Sur le papier, tous ces principes sont géniaux, rafraîchissants et ingénieux. En pratique, les combats de Makai Kingdom ne sont pas si parfaits que ça. D'une part les cartes, bien qu'immenses pour certaines, sont centrées sur de très petites et étroites zones, souvent des couloirs ou de très petits blocs. Rien de très grave ici, mais après le déploiement de trois bâtiments, un véhicule et six autres combattants, face à une demi douzaine d'ennemis, on se sent pas mal à l'étroit. Ce problème est récurrent à une grande partie des niveaux, heureusement que certains se démarquent par une certaines ingéniosité dans leur architecture ! Le deuxième problème est légèrement plus agaçant, il s'agit d'une difficulté assez basse. Nippon Ichi nous avait habitué à du challenge, à du level-up sans limite et une course constante à l'objet ultime.

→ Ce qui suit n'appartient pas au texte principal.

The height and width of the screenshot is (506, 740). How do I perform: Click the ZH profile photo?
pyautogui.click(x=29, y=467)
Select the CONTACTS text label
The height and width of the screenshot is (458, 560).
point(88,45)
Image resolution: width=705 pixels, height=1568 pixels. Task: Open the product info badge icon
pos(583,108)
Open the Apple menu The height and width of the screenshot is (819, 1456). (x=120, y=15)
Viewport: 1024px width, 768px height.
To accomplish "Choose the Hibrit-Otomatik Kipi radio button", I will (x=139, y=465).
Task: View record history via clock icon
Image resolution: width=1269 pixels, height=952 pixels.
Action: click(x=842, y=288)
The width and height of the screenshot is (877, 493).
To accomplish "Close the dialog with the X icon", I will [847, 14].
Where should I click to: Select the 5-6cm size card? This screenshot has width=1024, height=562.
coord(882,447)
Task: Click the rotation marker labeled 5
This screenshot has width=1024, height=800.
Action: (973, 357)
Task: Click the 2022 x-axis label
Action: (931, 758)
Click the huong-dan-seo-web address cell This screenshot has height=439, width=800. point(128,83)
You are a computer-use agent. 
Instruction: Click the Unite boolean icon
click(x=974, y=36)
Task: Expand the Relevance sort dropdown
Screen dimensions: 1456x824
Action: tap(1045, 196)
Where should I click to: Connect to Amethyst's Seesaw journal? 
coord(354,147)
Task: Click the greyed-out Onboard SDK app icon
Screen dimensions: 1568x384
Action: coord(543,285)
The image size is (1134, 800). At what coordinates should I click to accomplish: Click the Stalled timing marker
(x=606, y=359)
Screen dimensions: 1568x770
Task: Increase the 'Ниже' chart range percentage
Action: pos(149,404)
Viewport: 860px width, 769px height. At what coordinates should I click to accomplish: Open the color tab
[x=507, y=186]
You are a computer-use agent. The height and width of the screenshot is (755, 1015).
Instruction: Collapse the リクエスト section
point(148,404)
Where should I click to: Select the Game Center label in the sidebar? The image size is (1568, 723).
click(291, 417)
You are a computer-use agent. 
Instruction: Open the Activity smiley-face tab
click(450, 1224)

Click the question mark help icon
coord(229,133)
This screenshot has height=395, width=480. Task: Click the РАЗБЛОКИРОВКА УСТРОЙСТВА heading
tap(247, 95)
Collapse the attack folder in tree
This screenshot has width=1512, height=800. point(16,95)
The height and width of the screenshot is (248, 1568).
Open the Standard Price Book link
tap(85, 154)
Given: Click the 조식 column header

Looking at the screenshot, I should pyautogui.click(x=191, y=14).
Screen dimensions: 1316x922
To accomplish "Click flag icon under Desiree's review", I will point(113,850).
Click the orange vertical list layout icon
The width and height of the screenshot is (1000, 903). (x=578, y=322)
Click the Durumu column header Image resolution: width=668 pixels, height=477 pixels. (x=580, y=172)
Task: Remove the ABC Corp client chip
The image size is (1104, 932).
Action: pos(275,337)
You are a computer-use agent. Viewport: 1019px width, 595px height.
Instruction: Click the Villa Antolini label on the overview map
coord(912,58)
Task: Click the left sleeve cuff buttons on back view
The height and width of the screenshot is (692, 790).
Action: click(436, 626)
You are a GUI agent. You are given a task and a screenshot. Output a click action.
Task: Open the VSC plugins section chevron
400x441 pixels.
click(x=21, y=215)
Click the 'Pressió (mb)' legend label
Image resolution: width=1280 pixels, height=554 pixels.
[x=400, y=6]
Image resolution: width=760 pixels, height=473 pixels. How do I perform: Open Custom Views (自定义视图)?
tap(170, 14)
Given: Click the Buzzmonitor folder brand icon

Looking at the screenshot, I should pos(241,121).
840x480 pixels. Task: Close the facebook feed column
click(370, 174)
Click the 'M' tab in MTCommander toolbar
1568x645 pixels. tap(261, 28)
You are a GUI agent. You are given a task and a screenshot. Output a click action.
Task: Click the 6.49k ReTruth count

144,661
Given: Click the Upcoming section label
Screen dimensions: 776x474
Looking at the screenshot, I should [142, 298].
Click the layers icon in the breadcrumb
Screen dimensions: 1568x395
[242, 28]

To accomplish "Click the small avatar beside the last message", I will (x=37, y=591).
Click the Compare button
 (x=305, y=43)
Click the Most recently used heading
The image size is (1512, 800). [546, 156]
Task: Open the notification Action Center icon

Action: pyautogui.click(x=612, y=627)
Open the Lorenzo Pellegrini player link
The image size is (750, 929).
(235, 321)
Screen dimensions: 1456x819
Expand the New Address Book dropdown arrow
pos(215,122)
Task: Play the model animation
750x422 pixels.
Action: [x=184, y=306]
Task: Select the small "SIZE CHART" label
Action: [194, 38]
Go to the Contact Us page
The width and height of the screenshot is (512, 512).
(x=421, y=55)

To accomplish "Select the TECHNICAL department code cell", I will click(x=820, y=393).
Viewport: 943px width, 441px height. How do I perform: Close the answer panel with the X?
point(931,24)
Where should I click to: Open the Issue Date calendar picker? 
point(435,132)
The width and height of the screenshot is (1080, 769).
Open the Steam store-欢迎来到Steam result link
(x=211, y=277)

L'ensemble du jeu se fait sans level-up et avec les armes de niveau normal (la fusion implémentée dans Phantom Brave a disparu, pour notre plus grand regret). De plus le boss de fin est d'une faiblesse irritable. Cela dit, il reste toujours les boss cachés pour retrouver les bons challenges, mais ceci ne rattrape pas la faible difficulté de la trame principale.

 

Nippon Ichi s'essoufle ?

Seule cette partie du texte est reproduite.